Not really. There are various DI patterns you can use in F# [1], but the combination of no cyclic dependencies + type inference does mean you can just do the simplest thing - pass dependencies manually as specific arguments - and it will stay manageable for much longer than in java/c#.

Evil dangerous code using global variables:

   let mail = // .. create email service
   let db = // .. create database service

   let receiveThing thing = async {
      let query = // .. compose update query
      do! saveToDb db query
      let emailText = // .. compose email
      do! sendMail mail emailText
   }

   while readInput() do receiveThing (getThing())
Beautiful pure code using dependency injection:

   let mail = // .. create email service
   let db = // .. create database service

   let receiveThing db mail thing = async {
      let query = // .. compose update query
      do! saveToDb db query
      let emailText = // .. compose email
      do! sendMail mail emailText
   }

   while readInput() do receiveThing db mail (getThing())

[1] https://fsharpforfunandprofit.com/posts/dependencies/
All DI libraries can be ripped out and replaced with a bog standard main method, and it doesn't even require much skill.
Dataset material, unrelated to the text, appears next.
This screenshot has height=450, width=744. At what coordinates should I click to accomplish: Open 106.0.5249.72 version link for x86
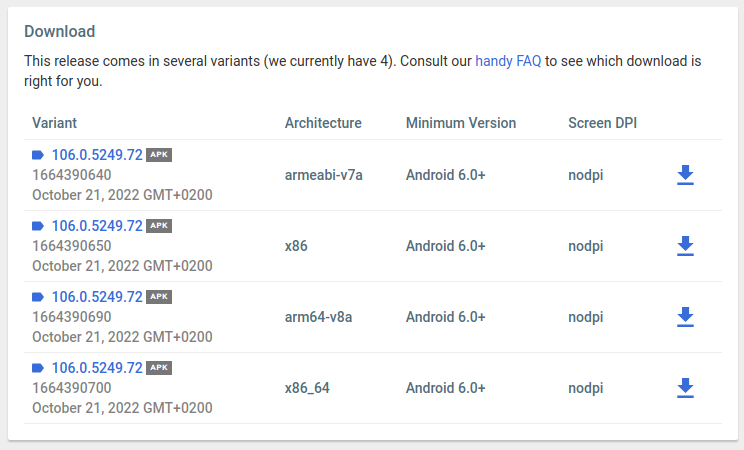97,226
Most of what it's doing for you is stuff like "foo = new Foo(); bar = new Bar(foo, 33);" So there's no strict "need" for them, they help with (and enable) complexity.

What F#'s aversion to cyclic dependencies does forces you to break cycles of types referring to types referring to types. The way you do that is by writing a generic function that avoids referring to a concrete type. Because it's generic, such a function is inherently easier to test by means of a simple stub value.